Whether a deal is $50m or $1bn; the dynamics are the same. A surprise email from a prominent acquirer expressing strong interest in a “strategic deal that could benefit both parties.”. Navigating this to a closed deal brings all the expected benefits: confidentiality, being “bought not sold”, the ability achieving a strategic price, and leverage with other buyers (“we are under offer, you need to move fast”).

But very often an approach fails to close. After 25+ years of handling such approaches, we share 5 classic mistakes:

  1. Confusing a “buying company” with people who want to buy. “Oracle has approached us” has little value. Who exactly at Oracle (or any other major)? What are the divisional challenges they are trying to address? Who inside Oracle has something to gain or lose? Are we dealing with “technical buyers” (executives evaluating technical merits of a transaction, such as valuation ratios, potential alternatives etc.) or “economic buyers” (executives responsible for managing a business and extracting maximum value from a market opportunity)? Develop a “coach” at the buyer and work with them to lay out a map of the deal influencers and decide who to target and how. In short, sell to people, not companies.

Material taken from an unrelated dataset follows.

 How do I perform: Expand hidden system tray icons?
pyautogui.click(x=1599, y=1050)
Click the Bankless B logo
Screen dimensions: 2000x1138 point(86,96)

  2. Behaving like you’re not for sale as a negotiating tactic. This one kills many deals. If a buyer is serious, they will be evaluating a range of options, including other targets. Very few targets are unique. Respond quickly, ensure you are “easy to buy” and communicate clearly there is interest if price is right, the company is “clean” (no litigation, no IP issues etc.), and the Board is aligned to consider a sale. Get to the front of the buyer’s list of targets right away, you can always pull back later.
  3. Quoting an illogical price. Here is perhaps the worst example: The best buyer approaches. The target’s investors quickly guide to a price that is a big multiple of the last round value which was itself inflated, figuring there is no downside to starting high. After all classic negotiation theory says the higher you start the more you end up with. Sometimes it works, but much more often it causes the OPPOSITE buyer reaction. Many larger buyers we talk to complain of “crazy valuations” and are immediately put off. In part this is self-serving posturing, but a lot of the sentiment is real; buyers want to know there is a real chance of getting a deal done. A good approach to setting a strategic price is to create a valuation framework, communicate that framework, and aim for agreement with the buyer on the approach. You may still be far away from each other on price, but at least no buyer will ever recoil if presented with a logical seller.
  4. Letting a buyer dictate the process. “They called us, so they should tell us how they want to proceed.”. This misses the fact that, except for a few world-class serial acquirers, many larger companies simply don’t have as much M&A experience as you may think (they can stop buying for years, executives move around etc.). Nearly all buyers appreciate a target at least trying to frame a logical process, and a buyer will often follow your lead. Especially for larger deals, taking the initiative as the target creates a far more level psychological playing field, which can only help. Process is central to any M&A transaction, and you can expect to hear more from us on this topic.
  5. Slowing down your initiatives to “allow a deal to happen”. Intensify your commercial partnering discussions with the buyer’s competitors, accelerate your news-flow, invest even more aggressively, and push even harder on the business than before (if that is possible). Buyers buy momentum and potential, not historic results. And the greater your perceived momentum, the higher the ultimate valuation. “The best defense is a good offense” in this case can be worth a lot.